Это то, что я получаю для вывода на R консоли

 X1 
      1 HKQuantityTypeIdentifierStepCount, Ryan Praskievicz iPhone, count, 2014-10-02 08:30:17 -0400, 2014-09-24 15:07:06 -0400, 2014-09-24 15:07:11 -0400, 7                                                                     
    X2 
1 HKQuantityTypeIdentifierFlightsClimbed, Ryan Praskievicz iPhone, 9.3.2, <<HKDevice: 0x15a4af3f0>, name:iPhone, manufacturer:Apple, model:iPhone, hardware:iPhone8,1, software:9.3.2>, count, 2016-06-02 12:27:46 -0400, 2016-06-02 12:09:29 -0400, 2016-06-02 12:09:29 -0400, 1 
+0

Would [это] (http://webcache.googleusercontent.com/search?q=cache:lPRvnOOSAgoJ:www.inside-r.org/packages/ cran/qpcR/docs/cbind.na + & cd = 4 & hl = en & ct = clnk & gl = us) делают то, что вы ищете? –

+0

Прежде всего, вы пытаетесь связать строки с различным количеством столбцов, а не связывать столбцы с различным количеством строк.

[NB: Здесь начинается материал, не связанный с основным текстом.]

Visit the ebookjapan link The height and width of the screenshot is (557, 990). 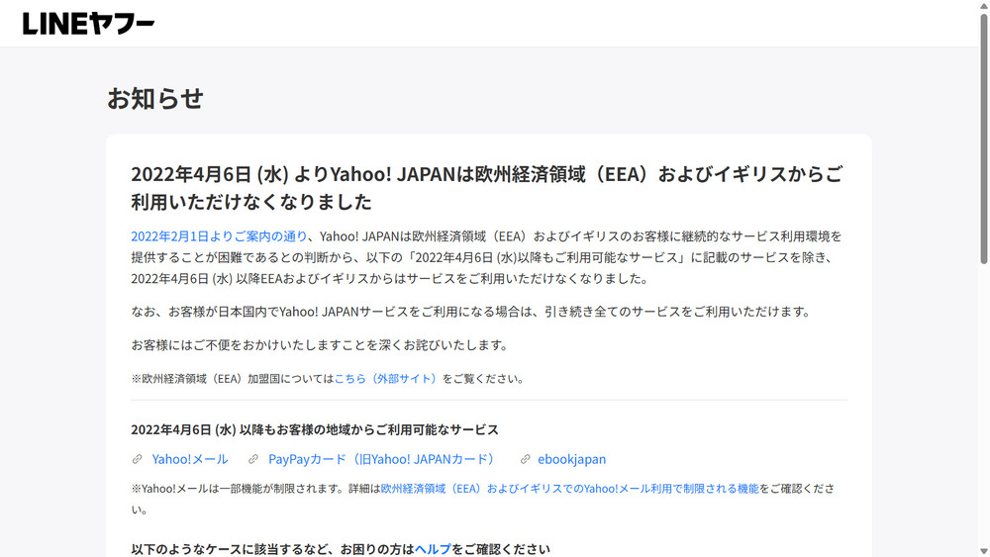tap(571, 459)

При этом, не так ли, в общем, проблема с выравниванием столбцов? То есть, если в одной строке меньше столбцов, чем другой, откуда вы знаете, какие столбцы отсутствуют, если вы не можете каким-то образом вывести это из данных? – aichao

+0

@aichao Кажется, что те же две строки отсутствуют - sourceVersion и устройство. – Warner

ответ

1

Вот способ сделать это с помощью sapply и lapply.

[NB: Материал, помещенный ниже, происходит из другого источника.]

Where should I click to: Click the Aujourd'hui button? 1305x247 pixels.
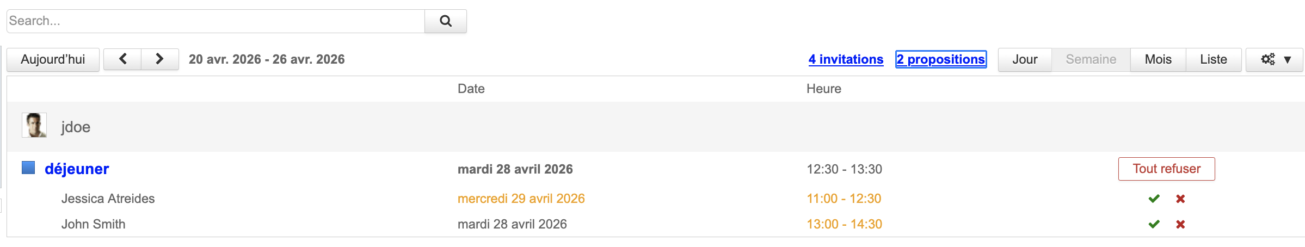(53, 60)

recordAttribs <- xpathSApply(doc=xml, path="//HealthData/Record", xmlAttrs) 

recordAttribs <- t(recordAttribs) 

Получить вектор TRUE/FALSE с использованием sapply на основе того, элементы в списке равны 7.

short.condition <- sapply(recordAttribs, function(x) length(x)==7) 

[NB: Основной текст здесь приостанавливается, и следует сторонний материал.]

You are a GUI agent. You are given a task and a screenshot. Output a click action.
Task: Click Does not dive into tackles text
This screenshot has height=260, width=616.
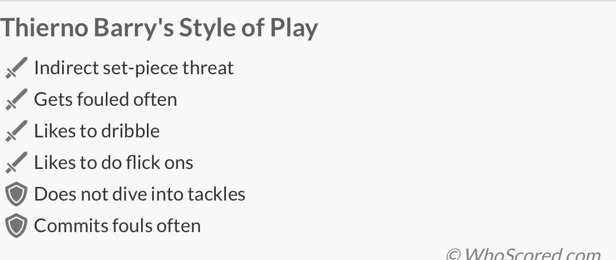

Использование lapply на подмножестве вашего списка, который удовлетворяет этому условию. На этот раз вы конкатенации два NA внутри векторов, которые удовлетворяют этому условию:

recordAttribs[short.condition] <- lapply(recordAttribs, 
             function(x) c(x[1:2],NA,NA,x[3:7])) 

Чтобы преобразовать это в data.frame в форме вы хотите:

df <- matrix(unlist(recordAttribs), 
      nrow=2,ncol=9, byrow=TRUE) 

df <- data.frame(df, stringsAsFactors=FALSE) 

names(df) <- c("type","sourceName","sourceVersion","device","unit","creationDate","startDate","endDate","value") 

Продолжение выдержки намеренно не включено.